Quick Start
Get started with the OpenAI-compatible Deployment API in under 5 minutes.
Navigation
Quick Start
Every Macyou deployment exposes an OpenAI-compatible API — same endpoints, same request/response format, but powered by your own local model (Llama, Mistral, Qwen, etc.) running on dedicated Apple Silicon. No data is sent to OpenAI or any third party. Point any OpenAI SDK, LangChain, or LlamaIndex client at your deployment and it just works — change the base URL and API key, keep everything else.
1. Create a Deployment
From the Deployments dashboard, choose a template (e.g. Llama 4 Scout, Mistral Small) and click Deploy. You'll get an endpoint URL and an API key shown once.

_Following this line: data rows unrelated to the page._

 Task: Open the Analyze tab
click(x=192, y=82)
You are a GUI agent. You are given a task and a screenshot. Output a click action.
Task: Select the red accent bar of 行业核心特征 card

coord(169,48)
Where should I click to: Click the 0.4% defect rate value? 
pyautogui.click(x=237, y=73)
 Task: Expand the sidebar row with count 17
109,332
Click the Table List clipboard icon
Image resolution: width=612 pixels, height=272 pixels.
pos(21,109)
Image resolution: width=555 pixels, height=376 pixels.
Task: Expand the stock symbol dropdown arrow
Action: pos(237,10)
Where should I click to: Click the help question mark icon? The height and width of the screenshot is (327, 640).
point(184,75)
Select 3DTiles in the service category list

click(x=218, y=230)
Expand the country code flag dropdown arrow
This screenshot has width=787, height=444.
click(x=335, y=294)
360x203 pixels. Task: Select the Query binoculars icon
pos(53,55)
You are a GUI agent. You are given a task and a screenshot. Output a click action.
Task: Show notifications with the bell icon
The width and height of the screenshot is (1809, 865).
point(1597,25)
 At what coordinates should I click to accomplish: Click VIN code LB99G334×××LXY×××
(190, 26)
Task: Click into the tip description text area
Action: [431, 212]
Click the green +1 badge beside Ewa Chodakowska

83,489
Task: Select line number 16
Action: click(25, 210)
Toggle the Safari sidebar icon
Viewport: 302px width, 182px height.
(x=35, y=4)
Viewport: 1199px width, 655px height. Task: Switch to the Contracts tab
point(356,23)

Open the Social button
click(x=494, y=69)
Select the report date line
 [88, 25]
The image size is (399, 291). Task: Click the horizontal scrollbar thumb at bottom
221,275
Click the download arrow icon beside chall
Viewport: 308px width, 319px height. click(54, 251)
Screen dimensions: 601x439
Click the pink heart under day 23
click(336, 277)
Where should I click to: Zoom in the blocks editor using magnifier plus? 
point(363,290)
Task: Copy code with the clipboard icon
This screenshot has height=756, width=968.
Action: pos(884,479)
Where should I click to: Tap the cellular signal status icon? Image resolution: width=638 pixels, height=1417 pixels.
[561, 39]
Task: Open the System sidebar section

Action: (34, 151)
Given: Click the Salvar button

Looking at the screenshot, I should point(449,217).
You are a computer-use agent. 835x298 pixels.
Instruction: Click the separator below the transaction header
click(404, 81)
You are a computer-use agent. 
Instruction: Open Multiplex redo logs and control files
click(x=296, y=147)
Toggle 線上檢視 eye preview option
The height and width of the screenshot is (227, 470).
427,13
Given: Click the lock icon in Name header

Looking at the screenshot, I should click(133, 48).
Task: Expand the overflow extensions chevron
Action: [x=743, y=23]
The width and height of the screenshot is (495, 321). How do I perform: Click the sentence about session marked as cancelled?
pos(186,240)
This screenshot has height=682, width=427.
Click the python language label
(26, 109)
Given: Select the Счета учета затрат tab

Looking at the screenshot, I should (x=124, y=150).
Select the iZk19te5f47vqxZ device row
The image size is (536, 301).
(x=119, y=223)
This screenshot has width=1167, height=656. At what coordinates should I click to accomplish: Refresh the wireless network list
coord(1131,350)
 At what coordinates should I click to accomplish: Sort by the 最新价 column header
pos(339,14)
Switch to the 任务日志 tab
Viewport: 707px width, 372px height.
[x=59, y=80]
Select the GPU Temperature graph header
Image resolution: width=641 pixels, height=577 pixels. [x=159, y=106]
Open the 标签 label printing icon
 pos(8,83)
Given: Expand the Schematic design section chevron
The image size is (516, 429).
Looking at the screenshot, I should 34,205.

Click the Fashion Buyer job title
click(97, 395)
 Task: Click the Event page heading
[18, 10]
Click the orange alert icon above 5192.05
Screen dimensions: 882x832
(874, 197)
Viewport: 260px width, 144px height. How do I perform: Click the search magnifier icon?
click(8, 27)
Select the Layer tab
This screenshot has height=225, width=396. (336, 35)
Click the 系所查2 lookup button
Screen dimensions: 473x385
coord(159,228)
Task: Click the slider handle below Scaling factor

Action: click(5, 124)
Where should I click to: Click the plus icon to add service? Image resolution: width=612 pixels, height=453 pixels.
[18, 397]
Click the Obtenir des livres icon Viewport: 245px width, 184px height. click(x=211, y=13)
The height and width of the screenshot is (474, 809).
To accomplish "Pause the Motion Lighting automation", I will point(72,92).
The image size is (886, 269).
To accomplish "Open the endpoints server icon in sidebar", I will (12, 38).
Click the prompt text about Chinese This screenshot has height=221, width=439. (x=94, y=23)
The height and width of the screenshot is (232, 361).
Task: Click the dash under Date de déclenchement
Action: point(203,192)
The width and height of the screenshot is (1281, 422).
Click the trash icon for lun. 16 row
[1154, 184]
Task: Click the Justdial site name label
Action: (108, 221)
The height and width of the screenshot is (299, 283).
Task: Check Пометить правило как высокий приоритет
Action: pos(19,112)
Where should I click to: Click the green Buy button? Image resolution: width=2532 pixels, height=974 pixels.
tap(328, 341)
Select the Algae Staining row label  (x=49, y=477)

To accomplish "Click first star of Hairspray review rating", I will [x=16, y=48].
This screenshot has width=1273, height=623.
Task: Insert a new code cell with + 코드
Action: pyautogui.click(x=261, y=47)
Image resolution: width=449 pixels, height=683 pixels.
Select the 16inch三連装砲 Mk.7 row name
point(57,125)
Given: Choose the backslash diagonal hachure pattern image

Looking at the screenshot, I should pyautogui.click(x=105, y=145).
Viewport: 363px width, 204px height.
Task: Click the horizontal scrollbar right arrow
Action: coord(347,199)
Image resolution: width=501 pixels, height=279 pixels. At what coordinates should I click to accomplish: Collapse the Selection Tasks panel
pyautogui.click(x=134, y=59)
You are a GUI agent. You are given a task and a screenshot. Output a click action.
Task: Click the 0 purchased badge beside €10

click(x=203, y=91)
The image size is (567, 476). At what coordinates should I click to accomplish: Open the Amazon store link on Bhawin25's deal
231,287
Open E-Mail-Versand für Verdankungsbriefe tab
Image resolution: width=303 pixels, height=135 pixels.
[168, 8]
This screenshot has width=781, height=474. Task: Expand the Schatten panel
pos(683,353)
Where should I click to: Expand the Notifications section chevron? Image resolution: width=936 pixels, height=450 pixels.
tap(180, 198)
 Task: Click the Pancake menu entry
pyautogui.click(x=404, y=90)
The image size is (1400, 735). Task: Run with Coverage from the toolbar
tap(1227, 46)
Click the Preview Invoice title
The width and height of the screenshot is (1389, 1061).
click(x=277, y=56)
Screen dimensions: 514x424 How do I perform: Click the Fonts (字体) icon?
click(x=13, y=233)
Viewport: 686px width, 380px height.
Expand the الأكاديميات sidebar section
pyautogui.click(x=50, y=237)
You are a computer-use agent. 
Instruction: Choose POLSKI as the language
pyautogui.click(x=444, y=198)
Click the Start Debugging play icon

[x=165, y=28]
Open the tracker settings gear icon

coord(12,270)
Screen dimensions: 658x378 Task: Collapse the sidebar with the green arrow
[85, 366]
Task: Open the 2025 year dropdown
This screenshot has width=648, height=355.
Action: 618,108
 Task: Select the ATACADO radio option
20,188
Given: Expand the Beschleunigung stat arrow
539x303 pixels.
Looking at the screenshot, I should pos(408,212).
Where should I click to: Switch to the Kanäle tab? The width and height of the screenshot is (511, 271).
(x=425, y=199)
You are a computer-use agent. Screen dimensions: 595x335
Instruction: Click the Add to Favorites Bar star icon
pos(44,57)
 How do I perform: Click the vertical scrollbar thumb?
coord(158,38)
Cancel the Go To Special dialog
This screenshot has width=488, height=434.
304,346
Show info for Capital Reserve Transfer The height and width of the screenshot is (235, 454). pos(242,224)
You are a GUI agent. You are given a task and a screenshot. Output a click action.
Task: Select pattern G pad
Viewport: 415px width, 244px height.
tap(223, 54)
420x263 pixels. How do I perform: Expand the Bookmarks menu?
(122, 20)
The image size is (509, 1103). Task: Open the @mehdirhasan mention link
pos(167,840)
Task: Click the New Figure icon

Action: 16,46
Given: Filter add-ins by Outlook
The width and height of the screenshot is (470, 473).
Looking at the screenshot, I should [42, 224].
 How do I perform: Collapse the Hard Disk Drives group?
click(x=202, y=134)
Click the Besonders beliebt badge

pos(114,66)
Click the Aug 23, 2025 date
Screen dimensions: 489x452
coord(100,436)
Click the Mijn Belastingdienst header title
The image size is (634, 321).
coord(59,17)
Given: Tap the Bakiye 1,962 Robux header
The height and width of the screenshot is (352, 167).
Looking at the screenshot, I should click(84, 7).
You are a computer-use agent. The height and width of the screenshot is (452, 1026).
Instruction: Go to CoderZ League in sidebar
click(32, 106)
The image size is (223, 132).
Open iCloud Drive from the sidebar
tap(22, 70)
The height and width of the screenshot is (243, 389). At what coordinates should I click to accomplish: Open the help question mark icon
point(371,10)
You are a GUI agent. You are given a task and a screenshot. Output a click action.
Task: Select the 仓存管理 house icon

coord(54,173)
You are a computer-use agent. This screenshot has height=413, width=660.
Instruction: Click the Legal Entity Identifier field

2. Make Your First Request
curl https://your-deployment.macyou.co/api/v1/chat/completions \
-H "Authorization: Bearer mcy_live_YOUR_KEY" \
-H "Content-Type: application/json" \
-d '{
"model": "llama-4-scout",
"messages": [
{"role": "user", "content": "Explain quantum computing in one paragraph."}
]
}'3. Use with the OpenAI SDK
from openai import OpenAI
client = OpenAI(
base_url="https://your-deployment.macyou.co/api/v1",
api_key="mcy_live_YOUR_KEY",
)
response = client.chat.completions.create(
model="llama-4-scout",
messages=[{"role": "user", "content": "Hello!"}],
)
print(response.choices[0].message.content)4. Streaming
stream = client.chat.completions.create(
model="llama-4-scout",
messages=[{"role": "user", "content": "Write a haiku about servers."}],
stream=True,
)
for chunk in stream:
if chunk.choices[0].delta.content:
print(chunk.choices[0].delta.content, end="")